## What you should do
Take the lines from the beginning of the data below through the line holding "Click the 返回管理平台 arrow icon" and return exactly those.

## Saved data entries
--------------------------------

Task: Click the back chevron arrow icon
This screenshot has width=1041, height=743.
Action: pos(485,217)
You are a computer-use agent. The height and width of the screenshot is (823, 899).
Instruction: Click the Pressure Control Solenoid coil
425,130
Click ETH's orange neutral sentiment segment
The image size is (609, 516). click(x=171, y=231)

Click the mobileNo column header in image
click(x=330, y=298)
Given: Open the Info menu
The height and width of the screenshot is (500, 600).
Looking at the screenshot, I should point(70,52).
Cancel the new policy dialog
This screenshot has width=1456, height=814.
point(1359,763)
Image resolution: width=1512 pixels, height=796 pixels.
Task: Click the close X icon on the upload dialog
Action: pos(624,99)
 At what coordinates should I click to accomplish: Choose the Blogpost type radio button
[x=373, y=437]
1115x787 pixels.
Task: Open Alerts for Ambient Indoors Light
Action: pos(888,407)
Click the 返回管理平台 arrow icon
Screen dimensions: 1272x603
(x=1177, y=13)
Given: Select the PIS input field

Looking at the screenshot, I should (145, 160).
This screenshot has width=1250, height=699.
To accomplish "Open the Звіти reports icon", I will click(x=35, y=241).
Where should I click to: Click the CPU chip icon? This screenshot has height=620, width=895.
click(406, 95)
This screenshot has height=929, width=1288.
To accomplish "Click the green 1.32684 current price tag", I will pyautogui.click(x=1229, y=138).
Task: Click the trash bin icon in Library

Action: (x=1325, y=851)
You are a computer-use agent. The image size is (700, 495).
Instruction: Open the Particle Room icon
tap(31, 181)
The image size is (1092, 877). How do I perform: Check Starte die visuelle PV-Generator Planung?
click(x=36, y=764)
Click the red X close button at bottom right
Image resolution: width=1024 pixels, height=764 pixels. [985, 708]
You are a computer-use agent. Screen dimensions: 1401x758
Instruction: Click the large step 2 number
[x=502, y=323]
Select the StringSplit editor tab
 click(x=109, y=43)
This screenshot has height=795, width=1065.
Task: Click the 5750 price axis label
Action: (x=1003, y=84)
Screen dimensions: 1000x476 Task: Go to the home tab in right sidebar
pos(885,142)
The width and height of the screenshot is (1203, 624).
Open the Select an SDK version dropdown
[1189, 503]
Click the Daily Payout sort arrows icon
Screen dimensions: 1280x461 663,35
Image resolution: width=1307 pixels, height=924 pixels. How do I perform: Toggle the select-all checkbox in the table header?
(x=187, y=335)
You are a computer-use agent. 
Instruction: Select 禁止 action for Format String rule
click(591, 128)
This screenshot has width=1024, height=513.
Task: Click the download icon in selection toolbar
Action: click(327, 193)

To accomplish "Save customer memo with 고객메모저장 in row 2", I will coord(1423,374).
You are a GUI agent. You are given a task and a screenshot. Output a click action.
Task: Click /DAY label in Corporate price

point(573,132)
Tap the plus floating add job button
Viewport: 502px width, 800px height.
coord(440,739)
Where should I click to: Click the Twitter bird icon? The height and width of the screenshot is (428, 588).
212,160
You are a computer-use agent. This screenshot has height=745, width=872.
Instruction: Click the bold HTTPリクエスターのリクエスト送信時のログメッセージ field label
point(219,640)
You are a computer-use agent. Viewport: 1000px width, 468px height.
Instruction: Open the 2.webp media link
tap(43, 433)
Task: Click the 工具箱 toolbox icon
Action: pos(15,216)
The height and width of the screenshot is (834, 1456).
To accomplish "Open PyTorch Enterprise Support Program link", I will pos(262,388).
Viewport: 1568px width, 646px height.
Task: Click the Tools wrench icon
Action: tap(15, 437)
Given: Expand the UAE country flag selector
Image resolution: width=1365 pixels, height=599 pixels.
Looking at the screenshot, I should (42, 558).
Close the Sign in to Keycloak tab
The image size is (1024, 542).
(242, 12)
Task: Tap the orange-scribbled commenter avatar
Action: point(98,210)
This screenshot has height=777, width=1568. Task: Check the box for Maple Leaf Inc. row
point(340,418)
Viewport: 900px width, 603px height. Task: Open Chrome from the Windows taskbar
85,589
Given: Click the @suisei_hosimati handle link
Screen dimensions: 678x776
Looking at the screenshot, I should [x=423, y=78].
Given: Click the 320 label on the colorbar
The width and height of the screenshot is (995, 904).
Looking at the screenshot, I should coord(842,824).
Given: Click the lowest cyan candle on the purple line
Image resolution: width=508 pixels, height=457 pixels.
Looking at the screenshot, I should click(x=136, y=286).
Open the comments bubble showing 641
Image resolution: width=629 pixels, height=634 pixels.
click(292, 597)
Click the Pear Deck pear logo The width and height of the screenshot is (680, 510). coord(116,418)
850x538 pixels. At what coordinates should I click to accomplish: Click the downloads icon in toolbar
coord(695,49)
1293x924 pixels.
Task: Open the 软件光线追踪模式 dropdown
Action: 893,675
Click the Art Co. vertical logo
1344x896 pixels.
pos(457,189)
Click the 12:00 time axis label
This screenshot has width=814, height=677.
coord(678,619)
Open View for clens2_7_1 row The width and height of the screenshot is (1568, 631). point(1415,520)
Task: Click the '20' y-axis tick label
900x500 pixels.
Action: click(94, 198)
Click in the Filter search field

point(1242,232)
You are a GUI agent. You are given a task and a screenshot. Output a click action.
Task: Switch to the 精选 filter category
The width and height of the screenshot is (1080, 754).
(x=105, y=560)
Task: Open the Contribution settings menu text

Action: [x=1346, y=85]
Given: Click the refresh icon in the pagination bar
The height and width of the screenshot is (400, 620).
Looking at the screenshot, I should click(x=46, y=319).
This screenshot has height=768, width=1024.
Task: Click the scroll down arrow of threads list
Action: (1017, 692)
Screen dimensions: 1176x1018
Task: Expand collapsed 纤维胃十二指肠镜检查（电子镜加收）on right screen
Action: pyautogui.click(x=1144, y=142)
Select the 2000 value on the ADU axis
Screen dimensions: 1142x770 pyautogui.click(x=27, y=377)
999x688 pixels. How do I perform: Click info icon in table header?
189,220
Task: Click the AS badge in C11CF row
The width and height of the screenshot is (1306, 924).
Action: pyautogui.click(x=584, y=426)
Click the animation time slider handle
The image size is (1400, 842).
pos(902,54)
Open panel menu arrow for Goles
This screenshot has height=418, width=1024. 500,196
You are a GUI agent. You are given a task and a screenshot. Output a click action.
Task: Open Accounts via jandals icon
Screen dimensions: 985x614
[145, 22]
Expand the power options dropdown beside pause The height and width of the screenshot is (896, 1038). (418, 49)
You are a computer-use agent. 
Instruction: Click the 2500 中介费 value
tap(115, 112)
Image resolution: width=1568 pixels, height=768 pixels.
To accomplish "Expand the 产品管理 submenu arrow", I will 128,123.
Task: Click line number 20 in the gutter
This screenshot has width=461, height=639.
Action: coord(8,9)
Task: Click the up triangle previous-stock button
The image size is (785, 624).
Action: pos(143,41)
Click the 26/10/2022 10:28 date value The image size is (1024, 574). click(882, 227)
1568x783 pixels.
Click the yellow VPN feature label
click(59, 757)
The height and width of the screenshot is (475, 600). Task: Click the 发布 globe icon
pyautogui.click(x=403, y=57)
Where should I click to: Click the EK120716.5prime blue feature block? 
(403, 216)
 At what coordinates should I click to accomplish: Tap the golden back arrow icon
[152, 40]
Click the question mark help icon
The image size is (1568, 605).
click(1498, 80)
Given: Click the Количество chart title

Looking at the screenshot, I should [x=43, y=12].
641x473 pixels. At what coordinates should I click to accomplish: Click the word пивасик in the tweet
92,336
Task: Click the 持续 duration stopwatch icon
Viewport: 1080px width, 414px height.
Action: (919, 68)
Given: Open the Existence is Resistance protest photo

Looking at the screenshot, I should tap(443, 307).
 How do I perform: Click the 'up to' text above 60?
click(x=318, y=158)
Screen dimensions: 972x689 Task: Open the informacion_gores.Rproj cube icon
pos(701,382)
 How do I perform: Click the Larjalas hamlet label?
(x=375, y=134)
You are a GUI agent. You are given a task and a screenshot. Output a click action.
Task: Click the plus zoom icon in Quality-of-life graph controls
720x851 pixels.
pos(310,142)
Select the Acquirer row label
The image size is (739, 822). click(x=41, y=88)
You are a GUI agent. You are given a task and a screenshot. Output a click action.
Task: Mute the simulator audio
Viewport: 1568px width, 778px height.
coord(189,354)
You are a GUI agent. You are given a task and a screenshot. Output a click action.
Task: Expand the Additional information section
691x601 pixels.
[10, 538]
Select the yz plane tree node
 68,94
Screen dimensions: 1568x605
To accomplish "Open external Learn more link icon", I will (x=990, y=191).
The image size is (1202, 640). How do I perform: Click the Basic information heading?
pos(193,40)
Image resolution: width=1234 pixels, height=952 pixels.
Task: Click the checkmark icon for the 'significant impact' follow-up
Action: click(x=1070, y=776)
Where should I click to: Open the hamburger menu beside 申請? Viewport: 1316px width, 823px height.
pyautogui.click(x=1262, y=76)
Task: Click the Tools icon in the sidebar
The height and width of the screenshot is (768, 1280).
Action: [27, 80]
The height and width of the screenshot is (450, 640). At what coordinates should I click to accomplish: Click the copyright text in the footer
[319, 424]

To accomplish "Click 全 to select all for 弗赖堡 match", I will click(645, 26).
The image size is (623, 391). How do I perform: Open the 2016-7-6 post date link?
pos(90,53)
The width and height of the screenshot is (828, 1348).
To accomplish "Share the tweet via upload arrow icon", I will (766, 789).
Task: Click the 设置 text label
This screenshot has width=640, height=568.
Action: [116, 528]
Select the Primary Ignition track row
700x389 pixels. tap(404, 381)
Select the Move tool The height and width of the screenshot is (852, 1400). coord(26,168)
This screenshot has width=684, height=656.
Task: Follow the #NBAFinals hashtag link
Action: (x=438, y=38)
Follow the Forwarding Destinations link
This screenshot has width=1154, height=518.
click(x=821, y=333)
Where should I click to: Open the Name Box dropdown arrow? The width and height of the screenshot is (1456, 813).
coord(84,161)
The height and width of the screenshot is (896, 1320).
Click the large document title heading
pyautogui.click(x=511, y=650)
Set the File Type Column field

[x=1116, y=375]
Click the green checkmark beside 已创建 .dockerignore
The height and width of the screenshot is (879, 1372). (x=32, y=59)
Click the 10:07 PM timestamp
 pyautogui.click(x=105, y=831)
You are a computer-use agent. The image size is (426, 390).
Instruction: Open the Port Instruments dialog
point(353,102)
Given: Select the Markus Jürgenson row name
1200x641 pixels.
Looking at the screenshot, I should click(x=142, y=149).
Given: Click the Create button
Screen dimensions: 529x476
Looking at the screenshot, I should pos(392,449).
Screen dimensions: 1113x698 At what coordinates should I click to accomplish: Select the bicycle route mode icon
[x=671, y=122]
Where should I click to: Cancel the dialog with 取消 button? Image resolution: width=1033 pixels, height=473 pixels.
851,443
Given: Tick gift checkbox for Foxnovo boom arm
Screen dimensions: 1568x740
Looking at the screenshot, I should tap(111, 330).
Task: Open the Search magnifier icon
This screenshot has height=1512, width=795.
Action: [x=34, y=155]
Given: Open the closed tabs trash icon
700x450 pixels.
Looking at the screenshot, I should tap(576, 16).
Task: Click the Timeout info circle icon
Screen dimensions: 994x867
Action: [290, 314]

--------------------------------

## Result of this exercise
Task: Click the back chevron arrow icon
This screenshot has width=1041, height=743.
Action: pos(485,217)
You are a computer-use agent. The height and width of the screenshot is (823, 899).
Instruction: Click the Pressure Control Solenoid coil
425,130
Click ETH's orange neutral sentiment segment
The image size is (609, 516). click(x=171, y=231)

Click the mobileNo column header in image
click(x=330, y=298)
Given: Open the Info menu
The height and width of the screenshot is (500, 600).
Looking at the screenshot, I should point(70,52).
Cancel the new policy dialog
This screenshot has width=1456, height=814.
point(1359,763)
Image resolution: width=1512 pixels, height=796 pixels.
Task: Click the close X icon on the upload dialog
Action: pos(624,99)
 At what coordinates should I click to accomplish: Choose the Blogpost type radio button
[x=373, y=437]
1115x787 pixels.
Task: Open Alerts for Ambient Indoors Light
Action: pos(888,407)
Click the 返回管理平台 arrow icon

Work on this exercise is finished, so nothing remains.